Task details
Check each line of the data below for the word "Open", then extract the ones that have it.

[Saved entries]

========

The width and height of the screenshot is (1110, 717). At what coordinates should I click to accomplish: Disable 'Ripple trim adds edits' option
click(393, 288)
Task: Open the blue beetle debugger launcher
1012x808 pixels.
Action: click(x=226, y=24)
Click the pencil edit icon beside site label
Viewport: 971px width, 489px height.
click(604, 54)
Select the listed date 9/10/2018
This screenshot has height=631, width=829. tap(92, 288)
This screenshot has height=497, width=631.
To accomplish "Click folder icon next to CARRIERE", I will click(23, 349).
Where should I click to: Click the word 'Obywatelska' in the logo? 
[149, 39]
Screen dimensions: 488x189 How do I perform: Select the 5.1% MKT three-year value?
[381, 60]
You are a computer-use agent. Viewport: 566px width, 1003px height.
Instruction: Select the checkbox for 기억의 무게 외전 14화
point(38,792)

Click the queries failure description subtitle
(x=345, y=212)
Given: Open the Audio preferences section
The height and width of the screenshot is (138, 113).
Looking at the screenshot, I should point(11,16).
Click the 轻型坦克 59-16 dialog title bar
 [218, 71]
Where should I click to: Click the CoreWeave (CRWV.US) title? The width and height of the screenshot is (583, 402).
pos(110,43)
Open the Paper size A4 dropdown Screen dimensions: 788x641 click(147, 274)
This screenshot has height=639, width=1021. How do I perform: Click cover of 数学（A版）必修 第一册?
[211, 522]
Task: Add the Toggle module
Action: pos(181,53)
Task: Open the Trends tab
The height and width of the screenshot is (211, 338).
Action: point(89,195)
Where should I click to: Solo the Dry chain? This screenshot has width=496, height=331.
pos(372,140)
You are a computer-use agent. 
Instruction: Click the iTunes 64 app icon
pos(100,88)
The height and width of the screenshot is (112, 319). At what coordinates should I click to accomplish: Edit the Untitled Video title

========

Result
Task: Open the blue beetle debugger launcher
Given: Open the Audio preferences section
Open the Paper size A4 dropdown Screen dimensions: 788x641 click(147, 274)
Task: Open the Trends tab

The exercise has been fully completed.